READING PASSAGE ->
Images of User:Fcb981

[edit]

Commons:Licensing#Acceptable licenses explicitly states that:

Commercial use of the work must be allowed

The user's attribution requirements (User:Fcb981/attribution) says:

Because required attribution is the only way that I can prevent commercial use of my photos I require strict attribution procedures, fail to meet them and you are breaching copyright law.

This user's intentions is to make attribution requirements ("The text of the attribution must be of an area at least 50% that of the reproduction size") so insanely large that no one would ever use his image anywhere but on WMF projects (all of his attribution rules are waived for the WMF). So, technically, commercial use is not restricted but his attribution requirements effectively do restrict any and all commercial use. His intentions are clearly in disagreement with the spirit of commons "freeness" requirements. Waiving these attribution requirements for the WMF effectively limits use to wikimedia, which is also against commons policy.

Furthermore, as pointed out in Commons:Village pump#Are we allowed to do this?? the actual legalese of the CC-BY-2.5 license says that attribution must be "reasonable to the medium" and that the "Licensor shall not be bound by any additional provisions that may appear in any communication from You." Taking up 50% of the photo for attribution is not reasonable. Appending strict provisions to the license is also not allowed.

OBJECTIVE 1 ->
Answer these questions about the discussion of User:Fcb981's images:
(a) What minimum share of the reproduction size must the attribution text cover under the user's rule?
(b) For which organization are all of the user's attribution rules waived?
(c) Which license's legal text requires attribution to be "reasonable to the medium"?
OBJECTIVE 2 -> From the discussion of User:Fcb981's images, write out the stretch from "Furthermore, as pointed" through "also not allowed." word for word.
OBJECTIVE 3 -> Name every wiki page that the discussion of User:Fcb981's images refers to by page name, not counting the header.

RECORD LIST ->
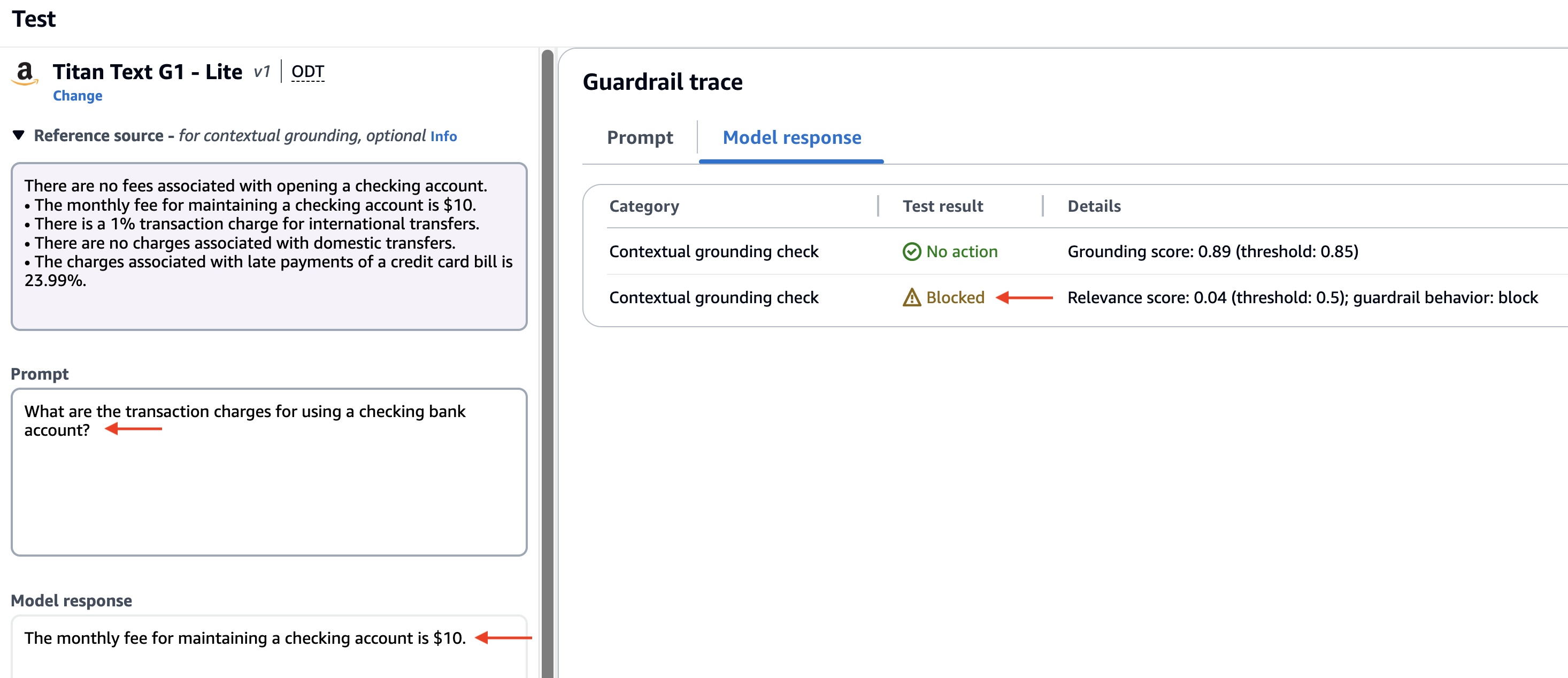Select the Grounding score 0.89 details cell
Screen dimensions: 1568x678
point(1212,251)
---
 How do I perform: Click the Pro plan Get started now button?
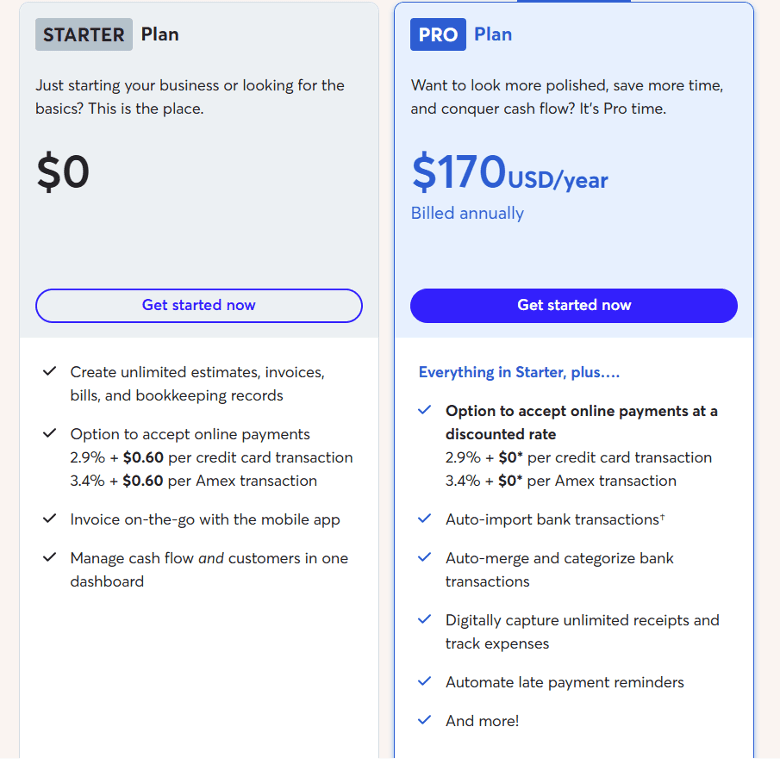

CORRECT RESPONSE 1 ->
(a) At least 50%
(b) The WMF
(c) CC-BY-2.5

CORRECT RESPONSE 2 ->
Furthermore, as pointed out in Commons:Village pump#Are we allowed to do this?? the actual legalese of the CC-BY-2.5 license says that attribution must be "reasonable to the medium" and that the "Licensor shall not be bound by any additional provisions that may appear in any communication from You." Taking up 50% of the photo for attribution is not reasonable. Appending strict provisions to the license is also not allowed.

CORRECT RESPONSE 3 ->
Commons:Licensing#Acceptable licenses
User:Fcb981/attribution
Commons:Village pump#Are we allowed to do this??